The list of other interventions can go on for pages. A few examples that are not recommended or supported by any type of scientific research are; Delacto Method, Osteopathy/Craniosacral Therapy, Holding Therapy, The Squeeze Machine, Son-Rise Program, Higashi Therapy, and photostimulation. Be wary of therapies that make promises of a cure. There is no cure for autism.

11. How will I know if a therapy is working?

With all the various types of therapy available for parents to choose, it is important to pick the one most likely to improve the symptoms of autism. However, there are no guarantees that the choice will be effective. A few general guidelines should be followed. Try one therapy at a time and continue it for about 2 months before changing to another if no improvements are seen. However, if improvements are seen in the first week or two of a therapy then another intervention can be added. Remain objective and ask others who know your child if they notice any differences in behavior.

12. Are medication used in the treatment of autism?

Yes. The main groups of medications that are used to reduce the symptoms of autism are Neuroleptic Agents (Haldol, Risperidone), Anti-Depressant and Anti-Anxiety Agents (Prozac, Zoloft, Paxil), Stimulants (Ritalin, Dexedrine, Adderall), and Anti-Seizure Agents (Depakene, Neurontin, Lamictal). Not all children with autism need these powerful medications, and many can have serious side effects.

13. Where can I get more information about autism?
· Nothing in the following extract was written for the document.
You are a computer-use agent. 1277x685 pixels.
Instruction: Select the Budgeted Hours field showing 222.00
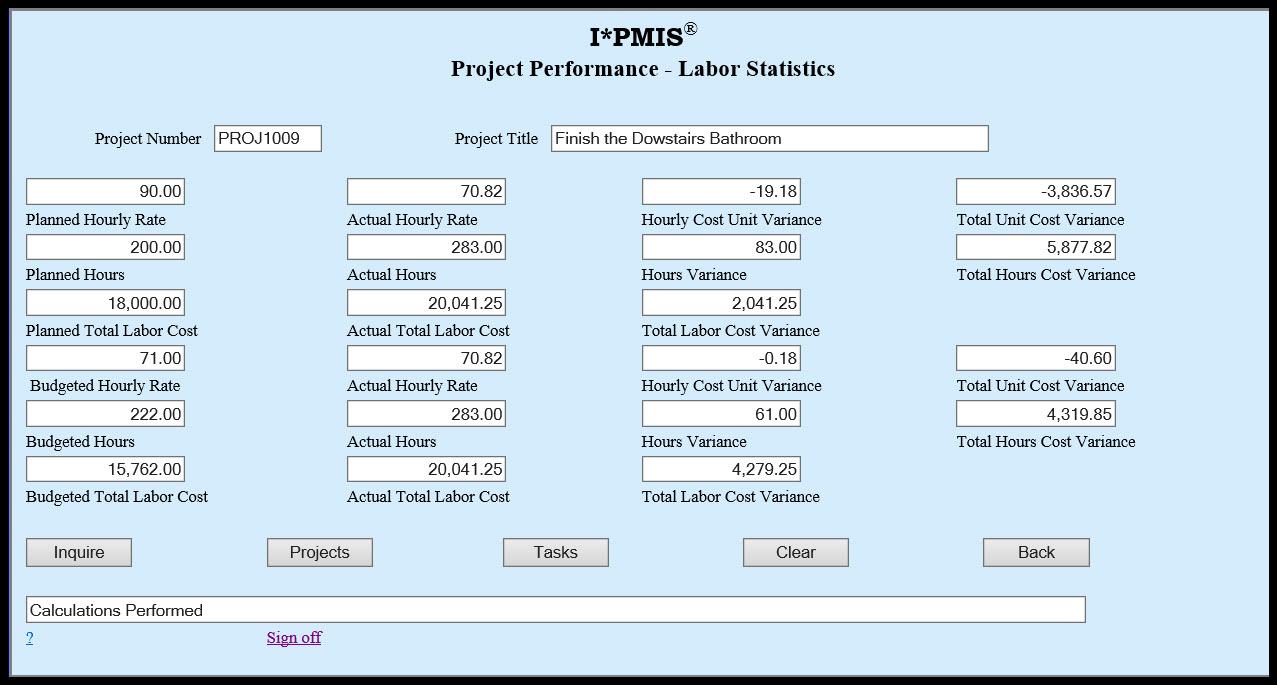[x=105, y=413]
Be careful about information obtained from Internet sites, as much of the information is biased and not proven. Avoid the following Internet sites: Autism Research Institute at www.autism.com. Bernard Rimland, Ph.D., father of an autistic child, developed this site. The site consists of many of his editorials about autism. It is not based on scientific fact. Also, the Center for the Study of Autism at www.autism.org developed by Stephen Edelson, Ph.D., references the "work" of Bernard Rimland. This site encourages the use of diet, supplements and the "Hug Machine" for the treatment of autism.

Recommended Internet sites are those of the Autism Society of America at www.autism-society.org and Autism-PDD Resources Network at www.autism-pdd.net and the Autism Research Centre at www.autismresearchcenter.com. The Autism Society of America is a great starting point for information gathering. The Autism-PDD Resources Network has great links to state programs and aids in the development of an Individualized Education Plan (IEP) for use in the public schools. However, this site is not an advocate of TEACCH programs. The Autism Research Centre addresses autism from a scientific approach with research and journal publications.

As always, if you would like more information or you have questions about autism, please call your child's health care provider. Our offices have a comprehensive list of local neurologists, developmental pediatricians, occupational therapists, speech therapists, geneticists, and others specialists that are qualified to help you and your child. If there is concern, your child will be referred to these specialists for a complete evaluation. They may be able to guide you through the maze of reading materials and Internet sites that are available.